[Goal of the exercise]
Reproduce every line of the material below word for word.

[Data for this exercise]
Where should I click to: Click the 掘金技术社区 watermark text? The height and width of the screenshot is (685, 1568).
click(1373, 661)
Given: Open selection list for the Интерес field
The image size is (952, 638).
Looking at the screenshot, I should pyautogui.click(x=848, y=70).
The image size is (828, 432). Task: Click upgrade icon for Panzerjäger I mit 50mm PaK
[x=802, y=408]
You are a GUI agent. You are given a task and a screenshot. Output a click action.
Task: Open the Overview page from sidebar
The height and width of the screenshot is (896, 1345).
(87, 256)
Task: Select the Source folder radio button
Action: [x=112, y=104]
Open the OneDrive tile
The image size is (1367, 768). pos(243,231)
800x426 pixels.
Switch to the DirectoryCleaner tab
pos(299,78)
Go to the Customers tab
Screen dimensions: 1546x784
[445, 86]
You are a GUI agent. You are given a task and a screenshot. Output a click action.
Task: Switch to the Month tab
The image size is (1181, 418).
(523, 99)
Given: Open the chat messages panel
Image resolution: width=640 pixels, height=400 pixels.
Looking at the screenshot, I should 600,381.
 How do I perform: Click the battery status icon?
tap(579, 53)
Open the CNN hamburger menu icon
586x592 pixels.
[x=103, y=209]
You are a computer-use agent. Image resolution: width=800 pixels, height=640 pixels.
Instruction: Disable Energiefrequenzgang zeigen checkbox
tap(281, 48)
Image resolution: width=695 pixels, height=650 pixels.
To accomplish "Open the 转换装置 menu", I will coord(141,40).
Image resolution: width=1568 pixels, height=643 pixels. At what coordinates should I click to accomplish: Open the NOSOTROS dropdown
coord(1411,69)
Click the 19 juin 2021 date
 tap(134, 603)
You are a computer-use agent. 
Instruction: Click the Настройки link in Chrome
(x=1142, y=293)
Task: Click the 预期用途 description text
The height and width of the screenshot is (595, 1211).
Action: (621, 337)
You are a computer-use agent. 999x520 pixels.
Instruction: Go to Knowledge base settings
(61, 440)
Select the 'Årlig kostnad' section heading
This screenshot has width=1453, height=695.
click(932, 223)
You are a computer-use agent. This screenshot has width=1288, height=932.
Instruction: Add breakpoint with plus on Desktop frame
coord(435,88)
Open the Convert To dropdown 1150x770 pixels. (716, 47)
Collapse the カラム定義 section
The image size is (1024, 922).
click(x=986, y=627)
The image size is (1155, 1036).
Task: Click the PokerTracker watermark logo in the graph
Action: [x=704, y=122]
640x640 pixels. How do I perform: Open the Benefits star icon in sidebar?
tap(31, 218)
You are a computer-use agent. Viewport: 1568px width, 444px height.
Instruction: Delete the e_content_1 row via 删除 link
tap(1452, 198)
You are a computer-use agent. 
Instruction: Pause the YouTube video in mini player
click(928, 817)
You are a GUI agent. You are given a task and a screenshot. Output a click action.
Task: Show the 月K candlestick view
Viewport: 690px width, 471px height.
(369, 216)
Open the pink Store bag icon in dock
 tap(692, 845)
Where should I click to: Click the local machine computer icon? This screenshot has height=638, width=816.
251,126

[Response to the exercise]
Where should I click to: Click the 掘金技术社区 watermark text? The height and width of the screenshot is (685, 1568).
click(1373, 661)
Given: Open selection list for the Интерес field
The image size is (952, 638).
Looking at the screenshot, I should pyautogui.click(x=848, y=70).
The image size is (828, 432). Task: Click upgrade icon for Panzerjäger I mit 50mm PaK
[x=802, y=408]
You are a GUI agent. You are given a task and a screenshot. Output a click action.
Task: Open the Overview page from sidebar
The height and width of the screenshot is (896, 1345).
(87, 256)
Task: Select the Source folder radio button
Action: [x=112, y=104]
Open the OneDrive tile
The image size is (1367, 768). pos(243,231)
800x426 pixels.
Switch to the DirectoryCleaner tab
pos(299,78)
Go to the Customers tab
Screen dimensions: 1546x784
[445, 86]
You are a GUI agent. You are given a task and a screenshot. Output a click action.
Task: Switch to the Month tab
The image size is (1181, 418).
(523, 99)
Given: Open the chat messages panel
Image resolution: width=640 pixels, height=400 pixels.
Looking at the screenshot, I should 600,381.
 How do I perform: Click the battery status icon?
tap(579, 53)
Open the CNN hamburger menu icon
586x592 pixels.
[x=103, y=209]
You are a computer-use agent. Image resolution: width=800 pixels, height=640 pixels.
Instruction: Disable Energiefrequenzgang zeigen checkbox
tap(281, 48)
Image resolution: width=695 pixels, height=650 pixels.
To accomplish "Open the 转换装置 menu", I will coord(141,40).
Image resolution: width=1568 pixels, height=643 pixels. At what coordinates should I click to accomplish: Open the NOSOTROS dropdown
coord(1411,69)
Click the 19 juin 2021 date
 tap(134, 603)
You are a computer-use agent. 
Instruction: Click the Настройки link in Chrome
(x=1142, y=293)
Task: Click the 预期用途 description text
The height and width of the screenshot is (595, 1211).
Action: (621, 337)
You are a computer-use agent. 999x520 pixels.
Instruction: Go to Knowledge base settings
(61, 440)
Select the 'Årlig kostnad' section heading
This screenshot has width=1453, height=695.
click(932, 223)
You are a computer-use agent. This screenshot has width=1288, height=932.
Instruction: Add breakpoint with plus on Desktop frame
coord(435,88)
Open the Convert To dropdown 1150x770 pixels. (716, 47)
Collapse the カラム定義 section
The image size is (1024, 922).
click(x=986, y=627)
The image size is (1155, 1036).
Task: Click the PokerTracker watermark logo in the graph
Action: [x=704, y=122]
640x640 pixels. How do I perform: Open the Benefits star icon in sidebar?
tap(31, 218)
You are a computer-use agent. Viewport: 1568px width, 444px height.
Instruction: Delete the e_content_1 row via 删除 link
tap(1452, 198)
You are a computer-use agent. 
Instruction: Pause the YouTube video in mini player
click(928, 817)
You are a GUI agent. You are given a task and a screenshot. Output a click action.
Task: Show the 月K candlestick view
Viewport: 690px width, 471px height.
(369, 216)
Open the pink Store bag icon in dock
 tap(692, 845)
Where should I click to: Click the local machine computer icon? This screenshot has height=638, width=816.
251,126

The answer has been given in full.